Barbara’s rating: 3 out of 5 Stars
Series: Here Come The Grooms #1
Publication Date: 11/26/24
Period: Regency
This author’s first entry in her new Here Come The Grooms series pits a quickly besotted Earl against a ‘having none of it’ spinster. It is a continuation of the two previous Worthing series and has appearances by those characters. Our two main characters are Miss Oriana Ognon, daughter of a Viscount, and Charles (Charlie) Carpenter, Earl of Stanwood. If you have read the preceding series, you have already met Charlie.
While Oriana doesn’t particularly dislike men, she definitely distrusts them. First her father, and now her cousin have gambled away all of the assets of the Viscountcy. If it weren’t for her maternal aunt, Oriana would be without a home or support. Thankfully, her aunt left her a lovely home and the funds to support herself and her home. That, however, doesn’t stop her wastrel cousin from gambling away the deed to her home and she is besieged by a constant stream of gamblers who show up at her door to lay claim to it. She has to prove, over and over, that the home is hers and that her cousin has no right to gamble away the title. MEN! She’ll never trust one and certainly not one who shows up after having ‘won’ the title to her home.
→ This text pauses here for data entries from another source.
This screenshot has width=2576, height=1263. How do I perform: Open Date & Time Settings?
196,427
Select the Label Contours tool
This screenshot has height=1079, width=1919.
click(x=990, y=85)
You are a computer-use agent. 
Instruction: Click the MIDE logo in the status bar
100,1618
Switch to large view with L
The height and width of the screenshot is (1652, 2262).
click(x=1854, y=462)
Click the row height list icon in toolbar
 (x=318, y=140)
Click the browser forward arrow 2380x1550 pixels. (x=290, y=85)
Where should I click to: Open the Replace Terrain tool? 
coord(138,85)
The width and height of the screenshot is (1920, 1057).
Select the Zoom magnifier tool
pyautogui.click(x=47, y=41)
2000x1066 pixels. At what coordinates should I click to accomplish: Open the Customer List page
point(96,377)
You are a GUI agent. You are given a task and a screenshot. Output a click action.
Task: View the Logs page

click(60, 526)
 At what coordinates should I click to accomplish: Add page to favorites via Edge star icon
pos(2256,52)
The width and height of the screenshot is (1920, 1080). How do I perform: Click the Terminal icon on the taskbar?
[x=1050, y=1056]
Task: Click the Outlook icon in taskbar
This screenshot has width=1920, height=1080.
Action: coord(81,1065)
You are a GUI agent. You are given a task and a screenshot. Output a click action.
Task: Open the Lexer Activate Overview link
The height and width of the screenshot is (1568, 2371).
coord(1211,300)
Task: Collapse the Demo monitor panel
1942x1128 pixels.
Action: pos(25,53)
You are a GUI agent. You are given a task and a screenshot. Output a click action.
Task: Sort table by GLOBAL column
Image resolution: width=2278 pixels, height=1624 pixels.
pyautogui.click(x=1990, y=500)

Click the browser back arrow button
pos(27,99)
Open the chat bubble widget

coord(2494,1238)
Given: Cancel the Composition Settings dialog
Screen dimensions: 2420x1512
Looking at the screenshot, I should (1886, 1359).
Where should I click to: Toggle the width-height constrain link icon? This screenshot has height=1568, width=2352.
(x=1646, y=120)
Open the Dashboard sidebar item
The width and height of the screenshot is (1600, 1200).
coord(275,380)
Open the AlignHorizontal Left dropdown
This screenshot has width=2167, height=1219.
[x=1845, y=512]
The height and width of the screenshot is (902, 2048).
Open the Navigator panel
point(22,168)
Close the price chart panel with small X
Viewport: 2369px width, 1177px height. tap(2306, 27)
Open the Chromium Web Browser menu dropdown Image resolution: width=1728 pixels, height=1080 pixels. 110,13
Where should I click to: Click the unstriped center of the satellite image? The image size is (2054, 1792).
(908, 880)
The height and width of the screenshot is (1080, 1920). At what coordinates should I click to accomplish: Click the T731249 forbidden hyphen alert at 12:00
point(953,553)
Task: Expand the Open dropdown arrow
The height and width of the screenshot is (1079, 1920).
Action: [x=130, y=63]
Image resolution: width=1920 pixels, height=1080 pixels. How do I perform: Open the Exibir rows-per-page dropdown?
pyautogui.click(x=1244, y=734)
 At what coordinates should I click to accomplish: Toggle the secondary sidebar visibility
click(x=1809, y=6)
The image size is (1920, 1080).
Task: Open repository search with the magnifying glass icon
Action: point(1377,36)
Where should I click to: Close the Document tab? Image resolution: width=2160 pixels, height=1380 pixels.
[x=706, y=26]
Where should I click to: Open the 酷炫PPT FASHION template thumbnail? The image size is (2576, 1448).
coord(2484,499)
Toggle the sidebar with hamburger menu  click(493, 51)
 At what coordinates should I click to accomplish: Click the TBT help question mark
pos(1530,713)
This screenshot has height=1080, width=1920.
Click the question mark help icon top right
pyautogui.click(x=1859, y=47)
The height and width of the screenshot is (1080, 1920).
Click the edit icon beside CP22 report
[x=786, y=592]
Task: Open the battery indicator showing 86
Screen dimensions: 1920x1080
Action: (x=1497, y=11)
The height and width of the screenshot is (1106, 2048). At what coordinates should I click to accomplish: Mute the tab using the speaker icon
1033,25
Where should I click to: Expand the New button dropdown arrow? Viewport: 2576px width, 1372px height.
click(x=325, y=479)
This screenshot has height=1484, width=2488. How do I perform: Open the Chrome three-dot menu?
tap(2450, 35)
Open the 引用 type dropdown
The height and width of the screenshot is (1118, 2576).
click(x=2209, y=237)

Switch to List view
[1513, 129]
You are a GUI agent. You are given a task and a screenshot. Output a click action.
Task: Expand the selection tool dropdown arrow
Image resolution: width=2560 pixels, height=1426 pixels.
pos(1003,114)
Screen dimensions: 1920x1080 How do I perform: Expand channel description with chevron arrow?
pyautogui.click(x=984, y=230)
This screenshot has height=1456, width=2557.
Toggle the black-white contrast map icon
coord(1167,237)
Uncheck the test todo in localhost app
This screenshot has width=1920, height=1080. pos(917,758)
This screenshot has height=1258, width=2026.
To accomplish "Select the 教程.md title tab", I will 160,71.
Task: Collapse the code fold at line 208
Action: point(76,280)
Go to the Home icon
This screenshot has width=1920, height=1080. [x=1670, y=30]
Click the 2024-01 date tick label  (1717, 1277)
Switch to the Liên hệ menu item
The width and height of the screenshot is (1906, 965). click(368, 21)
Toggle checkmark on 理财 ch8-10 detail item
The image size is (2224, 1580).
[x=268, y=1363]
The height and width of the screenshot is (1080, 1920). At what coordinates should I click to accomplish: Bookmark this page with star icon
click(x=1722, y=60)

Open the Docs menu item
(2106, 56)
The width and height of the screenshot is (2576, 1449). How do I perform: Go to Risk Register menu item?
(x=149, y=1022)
Charlie never gambles – except playing for pennies with his family. He always wins! So, he doesn’t doubt the outcome when he decides to play cards with Viscount Ognon after hearing he was wagering away one of his holdings – one in which his young female cousin lives. Charlie will win the title and sign it over to the young woman living in the home. Nobody should gamble away assets needed to provide a roof over the family’s head and Charlie will right this one wrong anyway.
The greeting Charlie gets when he shows up at Oriana’s door is not what he expected. She hardly gives him time to speak before booting him out the door. Well, well. Charlie has been looking for THE woman who will pique his interest. It seems he has just met her. So, now, how will he convince her that he is a good, trustworthy man and not an inveterate gambler?
I was really looking forward to seeing Charlie’s HEA, but, for me, it just fell flat. The first 40% or so of the book was pretty good and I could see the story’s potential – then, not so much. For one thing, I never felt that I got to ‘know’ Charlie or Oriana and I didn’t really feel their connection. Some of the page space that was used for deciding who was eating dinner where, which back path they were going to take from one estate to another, what they were going to have for dinner, and the myriad interactions with former series characters could have been used to further flesh out Oriana and Charlie as well as strengthen the almost non-existent plots of the villains.
I voluntarily read an early copy of this book. All thoughts and opinions are my own.